Using his background in emergency services, Long has worked with police and fire officials on a program in which emergency responders will follow up on emergency cases by checking on patients at home after their release from the hospital.

In addition, Long has played a key role in the negotiations to bring a Kaiser Permanente health facility to Murrieta, just to the north of the Loma Linda facility.

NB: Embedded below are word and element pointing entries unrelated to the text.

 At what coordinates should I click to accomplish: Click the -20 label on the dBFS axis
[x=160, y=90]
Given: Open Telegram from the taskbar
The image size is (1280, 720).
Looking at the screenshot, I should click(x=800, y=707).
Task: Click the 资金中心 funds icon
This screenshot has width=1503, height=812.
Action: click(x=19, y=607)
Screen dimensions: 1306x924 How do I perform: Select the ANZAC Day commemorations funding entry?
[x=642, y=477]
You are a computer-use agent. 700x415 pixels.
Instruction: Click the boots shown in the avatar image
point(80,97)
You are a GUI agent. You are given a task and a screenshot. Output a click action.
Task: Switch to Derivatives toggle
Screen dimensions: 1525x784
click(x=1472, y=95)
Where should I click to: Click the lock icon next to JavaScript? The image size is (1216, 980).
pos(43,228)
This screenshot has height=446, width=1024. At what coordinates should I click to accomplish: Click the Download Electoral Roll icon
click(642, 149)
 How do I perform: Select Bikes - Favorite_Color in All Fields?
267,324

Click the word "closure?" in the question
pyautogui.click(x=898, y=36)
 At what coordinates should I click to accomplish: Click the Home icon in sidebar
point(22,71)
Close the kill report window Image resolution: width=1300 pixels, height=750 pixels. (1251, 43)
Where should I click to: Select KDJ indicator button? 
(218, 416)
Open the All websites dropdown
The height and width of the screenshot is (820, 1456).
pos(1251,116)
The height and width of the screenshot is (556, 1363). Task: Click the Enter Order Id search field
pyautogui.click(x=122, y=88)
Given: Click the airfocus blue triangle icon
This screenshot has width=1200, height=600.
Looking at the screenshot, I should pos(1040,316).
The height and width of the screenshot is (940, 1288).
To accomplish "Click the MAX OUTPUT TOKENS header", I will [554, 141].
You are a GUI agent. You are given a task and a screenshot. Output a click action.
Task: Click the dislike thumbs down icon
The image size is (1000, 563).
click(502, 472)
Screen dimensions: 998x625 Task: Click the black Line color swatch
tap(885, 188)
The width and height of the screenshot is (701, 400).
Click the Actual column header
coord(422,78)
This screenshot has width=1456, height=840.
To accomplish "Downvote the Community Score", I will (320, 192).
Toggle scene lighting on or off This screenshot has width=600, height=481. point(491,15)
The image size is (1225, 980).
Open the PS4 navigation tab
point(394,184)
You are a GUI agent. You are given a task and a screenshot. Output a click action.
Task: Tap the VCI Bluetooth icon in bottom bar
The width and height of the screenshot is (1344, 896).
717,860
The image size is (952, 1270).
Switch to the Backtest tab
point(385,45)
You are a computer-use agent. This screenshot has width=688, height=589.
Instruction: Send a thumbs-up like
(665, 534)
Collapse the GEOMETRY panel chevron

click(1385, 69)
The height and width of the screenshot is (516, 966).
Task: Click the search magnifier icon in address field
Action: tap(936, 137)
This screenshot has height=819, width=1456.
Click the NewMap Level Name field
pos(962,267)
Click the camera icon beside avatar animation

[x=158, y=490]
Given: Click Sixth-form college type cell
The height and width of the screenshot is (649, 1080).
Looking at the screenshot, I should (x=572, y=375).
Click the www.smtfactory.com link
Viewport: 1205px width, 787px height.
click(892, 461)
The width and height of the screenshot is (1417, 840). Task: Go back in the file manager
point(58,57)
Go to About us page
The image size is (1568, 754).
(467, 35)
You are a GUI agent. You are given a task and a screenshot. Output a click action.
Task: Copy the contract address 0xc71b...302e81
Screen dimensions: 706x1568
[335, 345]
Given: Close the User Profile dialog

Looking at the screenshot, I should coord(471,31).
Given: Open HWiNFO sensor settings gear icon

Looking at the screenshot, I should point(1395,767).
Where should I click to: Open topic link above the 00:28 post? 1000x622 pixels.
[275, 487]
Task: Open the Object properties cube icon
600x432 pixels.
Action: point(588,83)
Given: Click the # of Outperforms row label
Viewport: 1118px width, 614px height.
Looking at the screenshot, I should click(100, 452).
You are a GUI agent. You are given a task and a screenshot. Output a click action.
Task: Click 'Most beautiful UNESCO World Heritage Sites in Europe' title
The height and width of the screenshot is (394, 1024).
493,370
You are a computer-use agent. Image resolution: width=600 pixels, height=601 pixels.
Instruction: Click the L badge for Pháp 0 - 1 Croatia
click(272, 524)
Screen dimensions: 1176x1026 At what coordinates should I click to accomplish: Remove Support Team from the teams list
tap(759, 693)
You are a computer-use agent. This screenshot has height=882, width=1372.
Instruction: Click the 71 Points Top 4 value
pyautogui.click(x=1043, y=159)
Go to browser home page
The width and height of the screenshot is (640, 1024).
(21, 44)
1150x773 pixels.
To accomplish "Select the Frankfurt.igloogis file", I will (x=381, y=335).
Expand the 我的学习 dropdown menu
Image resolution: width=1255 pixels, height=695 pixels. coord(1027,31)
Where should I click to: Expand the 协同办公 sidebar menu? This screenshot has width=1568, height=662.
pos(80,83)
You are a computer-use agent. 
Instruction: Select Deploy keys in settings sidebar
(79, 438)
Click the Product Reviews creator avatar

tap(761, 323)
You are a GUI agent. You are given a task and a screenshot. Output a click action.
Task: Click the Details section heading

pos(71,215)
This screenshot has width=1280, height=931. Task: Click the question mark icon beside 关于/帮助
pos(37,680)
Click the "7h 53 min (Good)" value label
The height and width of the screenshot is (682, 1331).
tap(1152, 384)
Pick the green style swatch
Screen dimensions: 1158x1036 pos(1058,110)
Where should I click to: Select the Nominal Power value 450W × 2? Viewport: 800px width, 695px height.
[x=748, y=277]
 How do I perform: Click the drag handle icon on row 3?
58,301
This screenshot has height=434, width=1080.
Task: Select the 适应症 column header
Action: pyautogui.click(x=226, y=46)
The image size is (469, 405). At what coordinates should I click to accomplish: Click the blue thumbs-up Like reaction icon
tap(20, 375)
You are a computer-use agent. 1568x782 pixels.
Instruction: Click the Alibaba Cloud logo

"In developing the city's general plan, we held meetings in every corner of the city to find out what the residents wanted. Then we zoned property accordingly," Long said. "We identified tech corridors with environmental studies ahead of time. We saved a year to 18 months of red tape in the medical tech corridor."

Long said city officials have secured more than 500 acres of open space in the city and have doubled the amount of open trail space. At the same time, he has played in role in attracting three hotels that are coming to Murrieta.

"We need to do more with what we have, which is using some of the best resources available in Southern California," he said. "We need to think regionally. In our area we have the Santa Rosa Plateau, Lake Skinner ... we have wine country in unincorporated areas. We should be marketing that."